If your healthcare provider suspects that an underlying issue, such as an irregularity in the spinal cord, is the base of your scoliosis, magnetic resonance imaging (MRI) may be advised.

Treatment Of Scoliosis

Scoliosis has no known treatment, but it frequently resolves on its own. If you exhibit no symptoms or have minor symptoms, you might not even require treatment. Your condition's severity and scope will determine if you need treatment or not and also what type of treatment is needed.


You'll most likely be given medicine to treat your symptoms if they're severe or if your organ function is at risk. These may consist of:

  • Corticosteroids. The first line of treatment for  Scoliosis is typically one of these potent anti-inflammatory medications. In some circumstances, corticosteroids can be injected directly into the region that is affected, either as drops in the eyes or a cream for a skin lesion.
  • Immune system suppressing drugs. By suppressing the immune system, drugs like methotrexate (Trexall) and azathioprine (Azasan, Imuran) reduce inflammation.
  • Hydroxychloroquine. Skin lesions and increased blood calcium levels may be treated with hydroxychloroquine (Plaquenil).
  • TNF-alpha (tumor necrosis factor) inhibitors. These drugs are frequently used to treat rheumatoid arthritis-related inflammation. They can also be useful in treating Scoliosis that hasn't responded to other treatments.

To address particular symptoms or consequences, other drugs may be used.

Additional therapies

Other therapies can be suggested based on your symptoms or problems. For instance, you might receive physical therapy to strengthen your muscle strength and reduce fatigue, pulmonary rehabilitation to lessen respiratory symptoms, or an implanted cardiac pacemaker or defibrillator to treat abnormal heart rhythms.

Continual observation

Depending on your symptoms and the medications you are taking, your doctor visit frequency may change. Even if you don't require treatment, it's still crucial to visit your doctor often.

Your doctor will keep track of your symptoms, evaluate the efficacy of therapies, and look for problems. Depending on your health, monitoring could involve regular testing. You might undergo routine chest X-rays, lab and urine testing, EKGs, and examinations of the lungs, eyes, skin, and any other affected organs. Care after treatment could last a lifetime.


If Scoliosis has severely damaged your lungs, heart, or liver, an organ transplant may be a potential solution.
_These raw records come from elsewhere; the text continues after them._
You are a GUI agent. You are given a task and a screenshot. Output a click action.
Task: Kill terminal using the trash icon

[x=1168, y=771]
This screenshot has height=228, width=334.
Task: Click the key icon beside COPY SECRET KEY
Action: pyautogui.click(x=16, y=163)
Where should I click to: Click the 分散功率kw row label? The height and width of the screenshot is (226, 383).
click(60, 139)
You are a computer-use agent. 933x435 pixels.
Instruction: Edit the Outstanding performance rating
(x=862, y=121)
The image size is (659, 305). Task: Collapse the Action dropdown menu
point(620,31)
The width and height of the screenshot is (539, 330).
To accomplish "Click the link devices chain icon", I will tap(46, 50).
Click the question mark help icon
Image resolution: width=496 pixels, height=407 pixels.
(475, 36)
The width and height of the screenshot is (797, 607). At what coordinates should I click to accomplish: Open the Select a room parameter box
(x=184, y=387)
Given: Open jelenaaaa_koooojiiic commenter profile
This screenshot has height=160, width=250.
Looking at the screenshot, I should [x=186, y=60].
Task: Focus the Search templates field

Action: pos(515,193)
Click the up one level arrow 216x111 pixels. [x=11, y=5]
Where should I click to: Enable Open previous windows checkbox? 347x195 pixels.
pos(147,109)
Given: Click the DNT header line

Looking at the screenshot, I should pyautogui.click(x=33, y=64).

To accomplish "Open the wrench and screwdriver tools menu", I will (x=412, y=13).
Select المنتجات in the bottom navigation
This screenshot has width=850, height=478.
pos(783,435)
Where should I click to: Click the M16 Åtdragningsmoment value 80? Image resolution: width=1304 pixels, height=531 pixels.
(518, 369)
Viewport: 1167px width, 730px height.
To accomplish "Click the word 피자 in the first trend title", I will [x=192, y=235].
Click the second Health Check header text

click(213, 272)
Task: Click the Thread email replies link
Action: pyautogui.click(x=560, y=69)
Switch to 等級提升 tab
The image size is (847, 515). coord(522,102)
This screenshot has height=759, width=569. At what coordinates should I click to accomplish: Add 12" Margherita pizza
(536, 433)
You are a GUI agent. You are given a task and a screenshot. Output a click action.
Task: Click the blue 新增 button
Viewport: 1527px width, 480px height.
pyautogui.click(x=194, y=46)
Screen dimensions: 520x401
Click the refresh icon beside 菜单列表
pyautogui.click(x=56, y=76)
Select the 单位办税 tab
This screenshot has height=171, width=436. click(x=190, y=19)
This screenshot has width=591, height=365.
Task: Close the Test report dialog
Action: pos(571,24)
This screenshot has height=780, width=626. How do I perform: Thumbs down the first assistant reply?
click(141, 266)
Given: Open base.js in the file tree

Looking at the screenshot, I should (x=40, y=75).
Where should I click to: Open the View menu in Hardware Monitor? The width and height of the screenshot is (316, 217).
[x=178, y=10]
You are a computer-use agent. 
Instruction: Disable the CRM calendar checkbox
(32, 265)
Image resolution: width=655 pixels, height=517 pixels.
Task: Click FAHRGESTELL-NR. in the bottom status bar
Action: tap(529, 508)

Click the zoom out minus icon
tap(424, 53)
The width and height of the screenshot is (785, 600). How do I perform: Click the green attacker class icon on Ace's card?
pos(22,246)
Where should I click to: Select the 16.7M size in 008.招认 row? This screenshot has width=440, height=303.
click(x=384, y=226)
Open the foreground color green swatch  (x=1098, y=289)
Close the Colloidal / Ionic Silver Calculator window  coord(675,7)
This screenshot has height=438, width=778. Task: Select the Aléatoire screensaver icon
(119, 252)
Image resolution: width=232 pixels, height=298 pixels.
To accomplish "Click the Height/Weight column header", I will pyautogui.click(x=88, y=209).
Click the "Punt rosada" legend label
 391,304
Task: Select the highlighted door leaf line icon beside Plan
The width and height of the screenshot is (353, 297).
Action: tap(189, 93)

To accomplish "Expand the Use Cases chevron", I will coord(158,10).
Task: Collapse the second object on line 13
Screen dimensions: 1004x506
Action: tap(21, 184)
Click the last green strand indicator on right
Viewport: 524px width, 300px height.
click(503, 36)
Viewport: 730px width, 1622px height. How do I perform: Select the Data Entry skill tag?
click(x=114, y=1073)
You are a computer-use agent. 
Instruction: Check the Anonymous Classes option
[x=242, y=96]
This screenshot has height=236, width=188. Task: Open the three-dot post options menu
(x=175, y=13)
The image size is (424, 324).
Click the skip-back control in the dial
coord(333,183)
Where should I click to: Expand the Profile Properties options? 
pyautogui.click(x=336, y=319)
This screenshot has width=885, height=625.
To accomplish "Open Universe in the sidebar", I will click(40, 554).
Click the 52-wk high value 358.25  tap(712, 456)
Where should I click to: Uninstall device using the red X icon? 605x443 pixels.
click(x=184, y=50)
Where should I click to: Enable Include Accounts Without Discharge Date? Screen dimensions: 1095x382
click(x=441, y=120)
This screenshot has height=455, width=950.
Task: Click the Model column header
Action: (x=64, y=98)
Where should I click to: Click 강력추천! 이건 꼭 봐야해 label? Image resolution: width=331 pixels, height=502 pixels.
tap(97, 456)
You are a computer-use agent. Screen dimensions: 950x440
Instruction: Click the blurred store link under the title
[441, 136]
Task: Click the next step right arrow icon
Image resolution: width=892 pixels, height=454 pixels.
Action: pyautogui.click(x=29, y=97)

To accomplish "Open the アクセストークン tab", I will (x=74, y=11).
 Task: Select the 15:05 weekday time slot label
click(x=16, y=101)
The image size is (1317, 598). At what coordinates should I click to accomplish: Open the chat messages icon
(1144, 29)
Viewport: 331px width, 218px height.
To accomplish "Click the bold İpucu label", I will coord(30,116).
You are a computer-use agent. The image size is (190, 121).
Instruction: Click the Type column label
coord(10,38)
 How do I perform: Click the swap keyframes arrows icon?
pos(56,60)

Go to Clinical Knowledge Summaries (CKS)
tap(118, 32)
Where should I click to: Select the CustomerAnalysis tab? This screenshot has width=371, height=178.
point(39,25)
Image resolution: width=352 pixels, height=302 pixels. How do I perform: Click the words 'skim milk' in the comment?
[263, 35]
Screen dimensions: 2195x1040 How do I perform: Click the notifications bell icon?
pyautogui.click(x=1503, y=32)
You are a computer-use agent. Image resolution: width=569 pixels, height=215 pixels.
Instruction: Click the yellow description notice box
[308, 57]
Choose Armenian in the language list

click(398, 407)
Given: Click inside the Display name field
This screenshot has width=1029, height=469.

Complications Of Scoliosis

The majority of scoliosis sufferers have a moderate form of the condition, however, it can occasionally result in consequences such as:

  • Breathing problems. Severe scoliosis may make breathing more difficult because the rib cage may press on the lungs.
  • Lower back pain. In particular, if their curves are significant and untreated, individuals with childhood scoliosis may be more prone to experience chronic back discomfort.
  • Appearance. More obvious changes such as a shift in the waist and trunk to one side, protruding ribs, and unequal hips and shoulders, can occur as scoliosis gets worse. Scoliosis sufferers frequently experience body consciousness.